When a user is a member of multiple security groups in Azure Active Directory (AD), an authentication attempt using the Azure AD subprovider might fail with the following error:
Bad Request - Request Too Long
HTTP Error: 400: The size of the request headers is too long.
Consider one of the following options:
- Decrease the number of Azure AD security groups that some of your users are in (the limit for the cookies is around 32KB).
- Switch the Azure app from using Security Groups to Groups assigned to the application to return only specific AD groups that are whitelisted as described here: Add group claims to tokens for SAML applications using SSO configuration.

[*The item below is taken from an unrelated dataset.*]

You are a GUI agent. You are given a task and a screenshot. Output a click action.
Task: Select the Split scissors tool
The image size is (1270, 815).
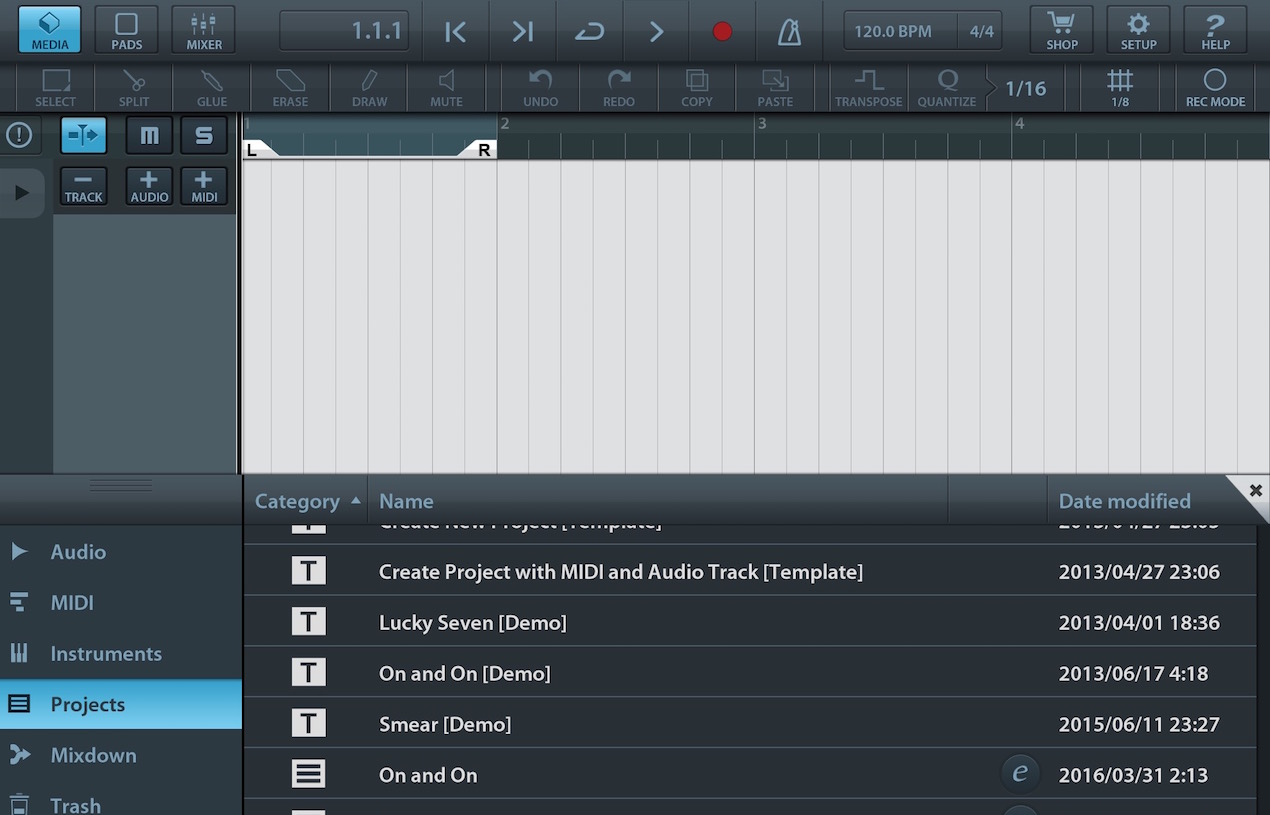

- Write your own module plugin for integrating Azure AD into the Sitecore Identity Server to filter out unnecessary security groups.
To address the issue, proceed as follows:
- Apply the fix suggested in the following configuration sample to your Sitecore Identity Server and to all the loadbalancer/gateway/network infrastructure you put in place in front of the Identity Server:
<system.web>
.....
<httpRuntime maxRequestLength="2097152" />
</system.web>
- Modify the registry values as described in the article: HTTP 400 Bad Request (Request Header too long) responses to HTTP requests.
- Restart the server that hosts the Identity Server.
In case of Azure deployment, the registry values are not accessible (Write-access to the registry is blocked, which makes it an Azure limitation). To resolve this Azure limitation, move your Identity Server from App Service to a Windows Server Virtual Machine where you have access to those registry keys.